The Music Man,
directed by Morton DaCosta
(Warner Brothers, 1962)


A fast-talking traveling salesman who goes by the name of Professor Harold Hill (Robert Preston) lands in River City, Iowa, in the summer of 1912. Many residents soon come under his influence, and not necessarily in a bad way. The four combative school board members now walk around together and perform as a barbershop quartet (The Buffalo Bills). A key group of ladies are busy practicing "Grecian Urn" positions, led by Eulalie Mackechnie Shinn (Hermione Gingold), wife of Mayor George Shinn (Paul Ford). And everybody else is busy ordering instruments and uniforms from the professor, so that River City can soon sport its very own boys' band. That is, when the townsfolk are not singing, dancing and cartwheeling on the streets, themselves. Because this is what people do in musicals. And the town will end up with a boys' band, right? Right?

Oh, and the young-uns are also doing a lot of thinking these days, because the good professor endorses "the think system" for playing music. If you can think a piece of music, then you can play it, he says. One has to wonder if playwright Meredith Wilson was calling upon Norman Vincent Peale's book on the power of positive thinking, since the book was published in the 1950s, before the musical was ever performed. Hill's "think system" seems to foreshadow Walt Disney's advice of "If you can dream it, you can do it," and William Arthur Ward's extended quote, "If you can imagine it, you can create it. If you can dream it, you can become it." Not to mention the book The Secret (2006), which further popularized this simple approach to life.

In the day of The Music Man, however, this technique was just another laughable element of the professor's modus operandi. But now? Maybe we shouldn't dismiss it out of hand.

Naturally, a love interest of some kind has to develop among the main characters. And the most unlikely gal to fall for this unlikely new guy is Marian Paroo (Shirley Jones), the town librarian and piano teacher. (Stereotypes abound.) How can she not see through the "professor" and understand what he's all about? As Harold sets out to woo Marian -- for whatever reasons -- this budding affair is mirrored among the River City teenagers in Tommy Djilas (Timmy Everett) and Zaneeta Shinn (Susan Luckey). Oh, the stars in their eyes!

Stand-out appearances are made by additional recognizable faces. Buddy Hackett plays Marcellus Washburn, one of the professor's former shady connections; who, as it turns out, can also sing and dance. Mary Wickes chimes in as one of the ladies in town, Mrs. Squires. She's one of my favorite character actresses, and I always look for her. Pert Kelton is Mama Paroo, Marian's very Irish and brogue-rich mother. Monique Vermont is adorable Amaryllis, a little friend to Winthrop Paroo (Ronny Howard), Marian's much younger brother. When this movie was released, we had known Ronny as Opie Taylor for only about a year and a half. And since The Andy Griffith Show was filmed in black and white, it may not have prepared the movie audience for the full technicolor experience and to see just how startlingly red little Ronny's hair was. Sure, and that he was Irish, don't you know.
------------------------------------------------
Activity 1:
Say whether each statement below agrees with the review of The Music Man, answering yes or no and quoting the deciding words from the review.
(a) Harold Hill arrives in River City in the summer of 1912.
(b) Marian Paroo is the town's schoolteacher.
(c) Buddy Hackett plays Winthrop Paroo.
Activity 2:
Please answer these questions using the review of The Music Man.
(a) Who plays Eulalie Mackechnie Shinn?
(b) In what year was the book The Secret published?
(c) Which character does Mary Wickes play?
Activity 3:
Carry on the review of The Music Man from its last sentence.

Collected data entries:
------------------------------------------------
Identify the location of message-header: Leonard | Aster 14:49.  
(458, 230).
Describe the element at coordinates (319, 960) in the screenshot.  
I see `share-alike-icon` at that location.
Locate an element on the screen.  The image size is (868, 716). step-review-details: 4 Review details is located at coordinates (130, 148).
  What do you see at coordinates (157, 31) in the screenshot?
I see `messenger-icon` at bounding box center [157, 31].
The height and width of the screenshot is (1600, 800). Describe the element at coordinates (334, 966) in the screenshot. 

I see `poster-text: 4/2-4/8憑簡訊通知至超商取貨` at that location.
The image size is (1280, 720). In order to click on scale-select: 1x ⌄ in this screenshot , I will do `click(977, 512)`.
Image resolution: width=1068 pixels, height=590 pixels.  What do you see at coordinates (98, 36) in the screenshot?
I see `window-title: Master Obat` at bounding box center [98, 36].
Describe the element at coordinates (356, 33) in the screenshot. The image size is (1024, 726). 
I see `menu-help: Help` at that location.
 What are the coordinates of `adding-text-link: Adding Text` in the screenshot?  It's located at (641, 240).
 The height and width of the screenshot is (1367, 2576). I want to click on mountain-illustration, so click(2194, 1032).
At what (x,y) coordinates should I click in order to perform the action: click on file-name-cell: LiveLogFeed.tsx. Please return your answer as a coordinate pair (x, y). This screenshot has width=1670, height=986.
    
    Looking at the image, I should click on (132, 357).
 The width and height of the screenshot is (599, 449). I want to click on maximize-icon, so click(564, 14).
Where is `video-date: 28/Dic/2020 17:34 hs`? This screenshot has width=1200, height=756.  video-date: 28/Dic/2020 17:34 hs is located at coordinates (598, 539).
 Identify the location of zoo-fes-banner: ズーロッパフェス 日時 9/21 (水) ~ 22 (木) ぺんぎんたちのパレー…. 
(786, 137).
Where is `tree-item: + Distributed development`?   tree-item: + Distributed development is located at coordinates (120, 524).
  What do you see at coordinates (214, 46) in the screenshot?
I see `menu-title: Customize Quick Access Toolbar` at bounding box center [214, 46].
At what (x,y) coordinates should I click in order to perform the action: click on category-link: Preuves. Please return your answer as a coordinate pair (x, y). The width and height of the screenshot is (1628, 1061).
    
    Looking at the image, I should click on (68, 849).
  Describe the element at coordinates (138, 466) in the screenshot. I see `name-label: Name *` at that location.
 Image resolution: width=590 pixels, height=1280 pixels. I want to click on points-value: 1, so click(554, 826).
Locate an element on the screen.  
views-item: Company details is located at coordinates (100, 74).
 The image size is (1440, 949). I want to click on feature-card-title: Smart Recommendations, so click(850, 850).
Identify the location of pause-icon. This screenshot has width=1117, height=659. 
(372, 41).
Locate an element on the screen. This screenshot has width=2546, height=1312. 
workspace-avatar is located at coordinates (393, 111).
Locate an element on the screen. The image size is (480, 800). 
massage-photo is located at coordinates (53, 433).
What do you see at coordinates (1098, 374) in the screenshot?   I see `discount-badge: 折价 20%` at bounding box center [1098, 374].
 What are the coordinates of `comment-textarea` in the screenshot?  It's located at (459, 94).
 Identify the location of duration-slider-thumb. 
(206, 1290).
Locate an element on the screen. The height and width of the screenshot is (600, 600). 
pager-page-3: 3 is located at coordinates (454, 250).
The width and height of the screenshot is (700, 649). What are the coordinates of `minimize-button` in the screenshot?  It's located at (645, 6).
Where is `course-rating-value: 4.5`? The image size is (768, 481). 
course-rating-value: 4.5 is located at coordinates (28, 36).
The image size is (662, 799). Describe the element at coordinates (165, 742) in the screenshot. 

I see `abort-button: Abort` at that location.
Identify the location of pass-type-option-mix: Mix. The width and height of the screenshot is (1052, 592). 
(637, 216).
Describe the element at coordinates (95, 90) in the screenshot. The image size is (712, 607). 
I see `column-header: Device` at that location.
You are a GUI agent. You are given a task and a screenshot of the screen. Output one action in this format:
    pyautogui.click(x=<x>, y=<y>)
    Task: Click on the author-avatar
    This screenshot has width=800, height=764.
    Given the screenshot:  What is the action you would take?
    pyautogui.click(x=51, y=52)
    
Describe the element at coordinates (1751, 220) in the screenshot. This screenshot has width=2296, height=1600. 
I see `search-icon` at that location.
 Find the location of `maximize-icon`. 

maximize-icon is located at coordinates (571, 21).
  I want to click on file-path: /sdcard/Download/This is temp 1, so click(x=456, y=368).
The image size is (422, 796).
------------------------------------------------
Task result 1:
(a) Yes: "lands in River City, Iowa, in the summer of 1912"
(b) No: "the town librarian and piano teacher"
(c) No: "Buddy Hackett plays Marcellus Washburn"

Task result 2:
(a) Hermione Gingold
(b) 2006
(c) Mrs. Squires

Task result 3:
Robert Preston also starred in the Broadway musical production of The Music Man when it opened in 1957. (Barbara Cook played Marian Paroo then.) The movie gives a subtle nod to its theatre roots at the end of each main scene, when the stage lights dim to focus a spotlight on just the primary players, in stop-action.

Watching now, it's fun to see Shirley Jones at a younger age than when she was Momma Partridge on TV (1970-74). Even if you turn away from the screen, you can recognize her speaking voice. What we may have forgotten is just how high her soprano vocals reach and how powerful her vibrato is, too. Preston and Shirley Jones were 16 years apart in age, and yet their on-screen personalities don't show quite this much difference.

Nearly all of the songs here are memorable. Of course, the signature tune is "76 Trombones." But don't forget about "Ya Got Trouble" ("With a capital T, and that rhymes with P, and that stands for 'Pool'"), "Marian the Librarian" and a trio of love songs: "Goodnight, My Someone," "Being in Love" and "Till There Was You." "Gary, Indiana," is quite an infectious one. I personally love the harmonies of the barbershop quartet. Their "Lida Rose" has great rhymes and intertwines perfectly as counterpoint to Marian's "Will I Ever Tell You?" (Earlier, "Pickalittle (Talk A Little)" and "Good Night Ladies" match up well, too.) It's no wonder that Ray Heindorf won an Academy Award for the best musical score, and that the The Music Man won a Golden Globe for best musical.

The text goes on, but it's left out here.